Rewrite the part of the material that opens with the line containing "Task: Enable the AutoGrid checkbox" and closes at the end of the material, changing every "screenshot" to "screen capture" and keeping everything else the same. Leave the pictures out of your answer.

Data provided:
------------------------------
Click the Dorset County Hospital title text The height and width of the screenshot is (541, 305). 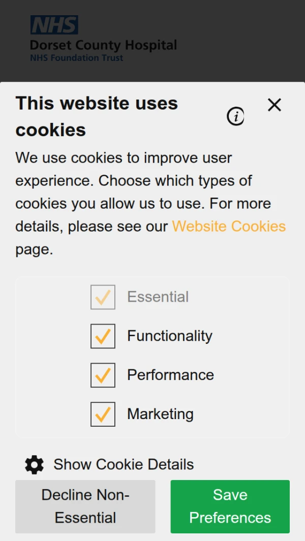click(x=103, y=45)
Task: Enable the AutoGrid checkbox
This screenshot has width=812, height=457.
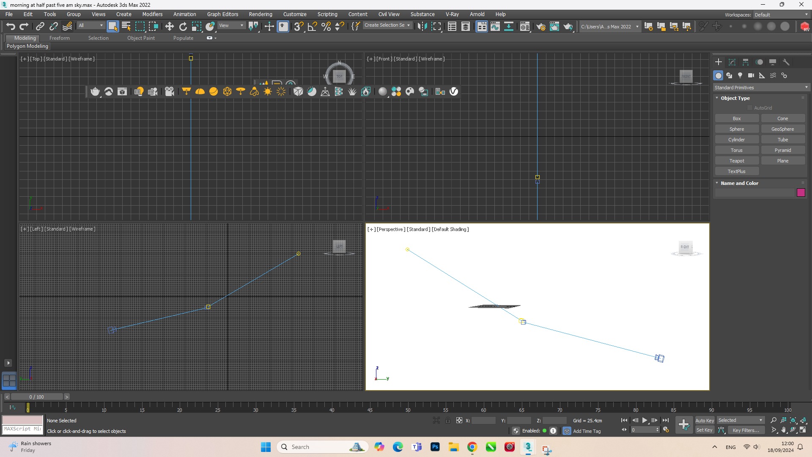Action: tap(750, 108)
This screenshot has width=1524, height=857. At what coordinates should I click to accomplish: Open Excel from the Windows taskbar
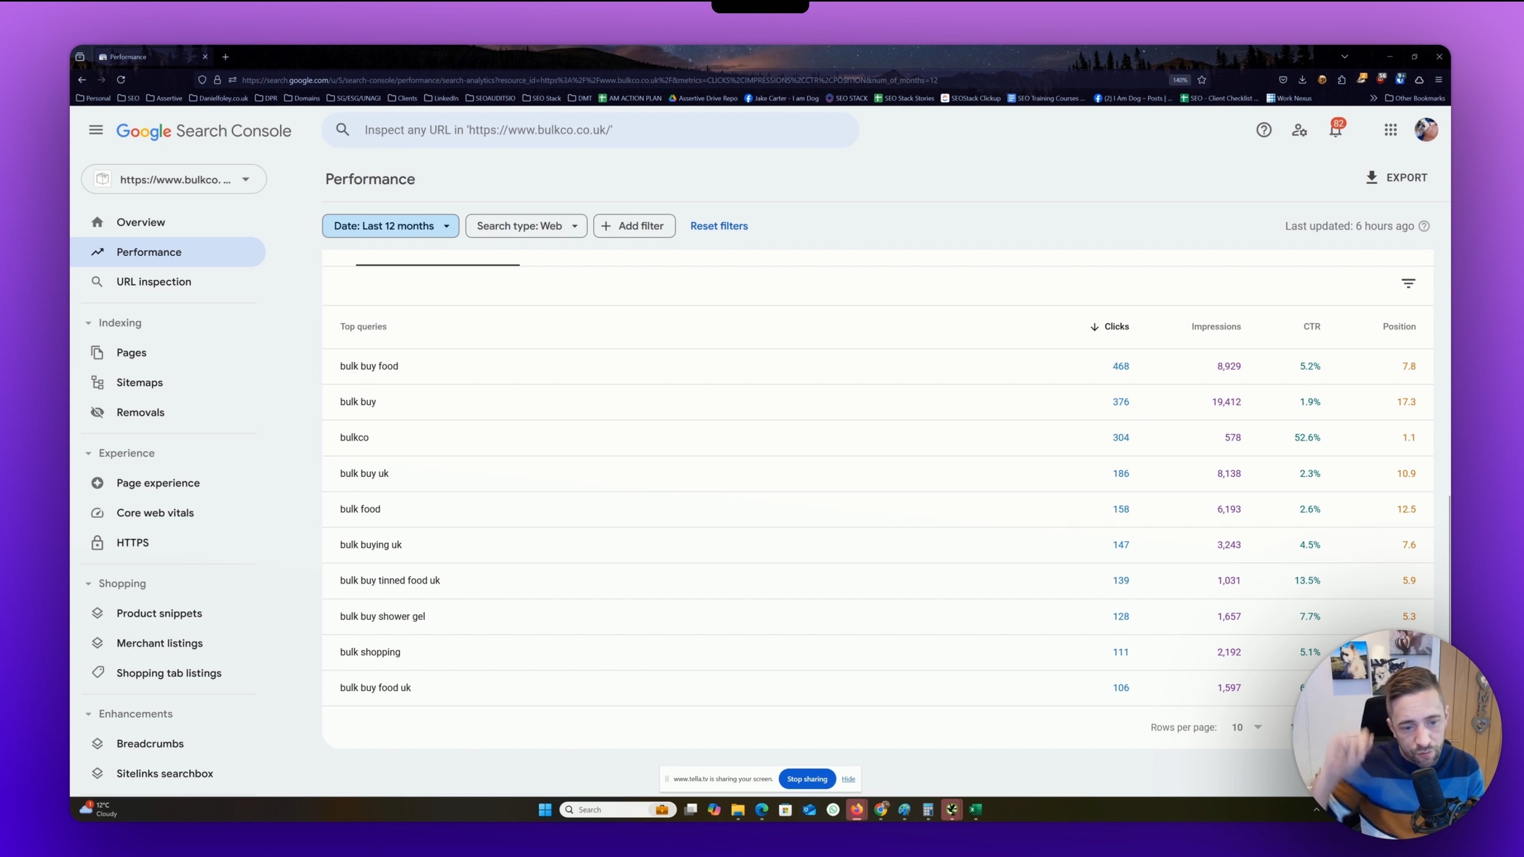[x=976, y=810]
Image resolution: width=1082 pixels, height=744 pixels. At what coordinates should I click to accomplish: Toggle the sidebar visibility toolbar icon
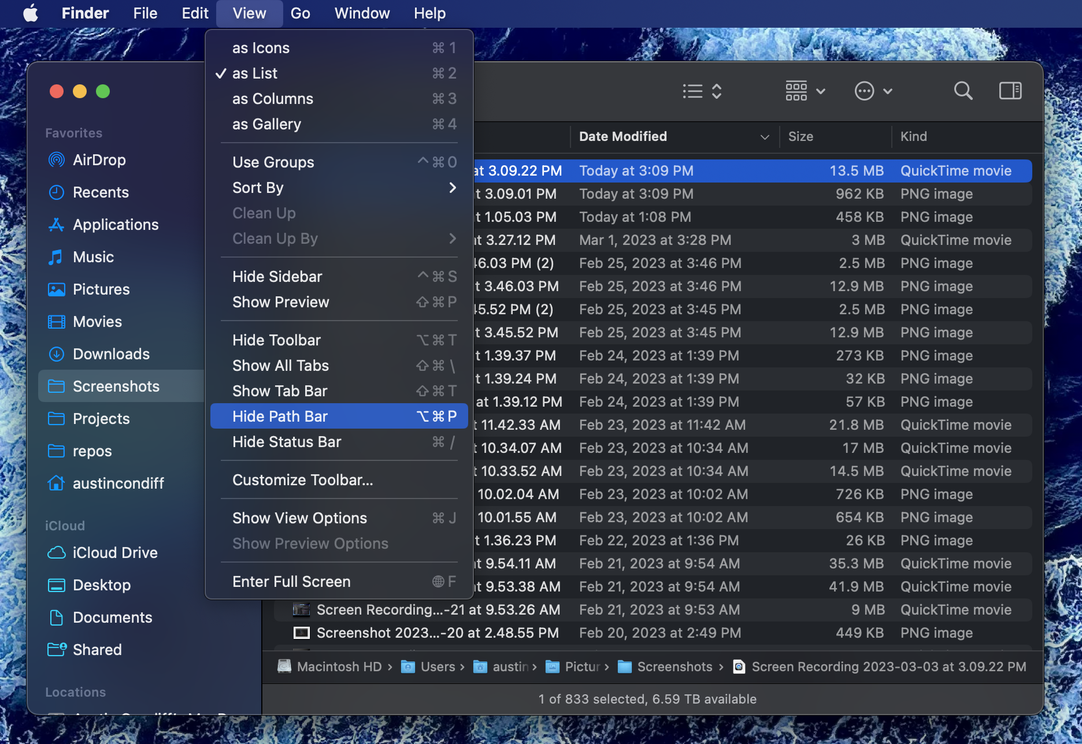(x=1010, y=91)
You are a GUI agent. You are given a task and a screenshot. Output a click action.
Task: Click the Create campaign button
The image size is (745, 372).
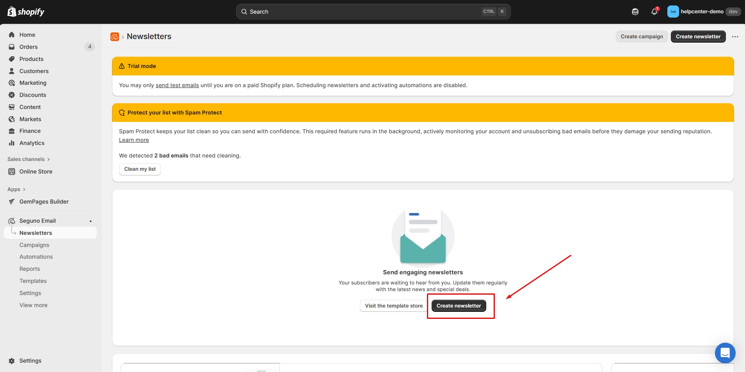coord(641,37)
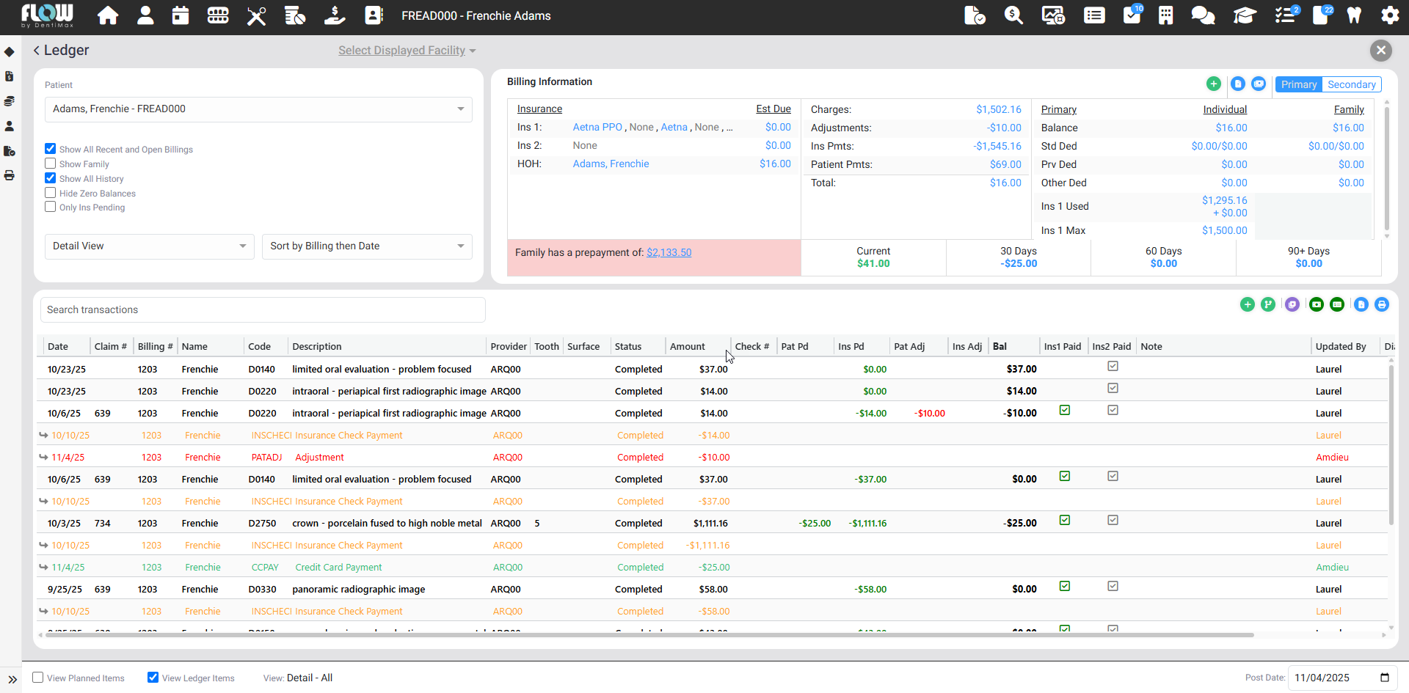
------------------------------
Final result:
Task: Enable the AutoGrid checkbox
This screen capture has width=812, height=457.
Action: tap(750, 108)
This screen capture has width=1524, height=857. At what coordinates should I click to accomplish: Open Excel from the Windows taskbar
[x=976, y=810]
Image resolution: width=1082 pixels, height=744 pixels. At what coordinates should I click to accomplish: Toggle the sidebar visibility toolbar icon
(x=1010, y=91)
You are a GUI agent. You are given a task and a screen capture. Output a click action.
Task: Click the Create campaign button
The image size is (745, 372).
coord(641,37)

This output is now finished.